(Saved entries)
┏━━

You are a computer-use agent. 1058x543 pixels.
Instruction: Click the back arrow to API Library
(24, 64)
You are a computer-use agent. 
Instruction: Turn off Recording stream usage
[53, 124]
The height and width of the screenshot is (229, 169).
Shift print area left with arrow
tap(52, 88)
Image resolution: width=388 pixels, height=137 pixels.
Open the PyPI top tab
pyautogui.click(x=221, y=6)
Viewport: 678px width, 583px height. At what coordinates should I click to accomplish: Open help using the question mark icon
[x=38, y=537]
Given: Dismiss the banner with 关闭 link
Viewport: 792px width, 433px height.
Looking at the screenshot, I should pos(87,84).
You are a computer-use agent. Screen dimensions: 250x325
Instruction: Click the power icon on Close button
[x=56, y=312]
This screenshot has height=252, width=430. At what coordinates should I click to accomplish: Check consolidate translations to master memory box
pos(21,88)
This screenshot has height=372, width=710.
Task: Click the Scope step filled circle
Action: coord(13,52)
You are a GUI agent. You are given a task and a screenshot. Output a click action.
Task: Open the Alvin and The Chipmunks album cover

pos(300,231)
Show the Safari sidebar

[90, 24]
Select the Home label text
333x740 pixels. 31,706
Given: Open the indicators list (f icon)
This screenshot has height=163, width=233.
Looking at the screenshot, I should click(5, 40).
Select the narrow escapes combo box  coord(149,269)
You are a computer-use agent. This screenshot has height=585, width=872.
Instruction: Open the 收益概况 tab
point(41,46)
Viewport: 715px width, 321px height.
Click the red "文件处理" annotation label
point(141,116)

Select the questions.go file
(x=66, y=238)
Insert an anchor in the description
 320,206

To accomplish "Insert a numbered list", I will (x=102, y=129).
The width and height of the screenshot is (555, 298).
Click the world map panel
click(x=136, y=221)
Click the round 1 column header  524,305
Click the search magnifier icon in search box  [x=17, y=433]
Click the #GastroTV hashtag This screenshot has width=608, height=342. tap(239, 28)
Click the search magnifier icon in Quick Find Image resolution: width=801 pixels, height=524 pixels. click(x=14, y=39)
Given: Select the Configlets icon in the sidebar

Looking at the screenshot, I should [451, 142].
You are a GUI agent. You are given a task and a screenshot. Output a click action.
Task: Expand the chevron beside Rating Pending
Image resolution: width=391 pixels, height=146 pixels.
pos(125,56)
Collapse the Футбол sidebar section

┗━━

Your task -> Look above for the line with "Click the world map panel" and the line with "Click the #GastroTV"; transcribe both and all lines in between, exactly, and nothing else.

Answer space ->
Click the world map panel
click(x=136, y=221)
Click the round 1 column header  524,305
Click the search magnifier icon in search box  [x=17, y=433]
Click the #GastroTV hashtag This screenshot has width=608, height=342. tap(239, 28)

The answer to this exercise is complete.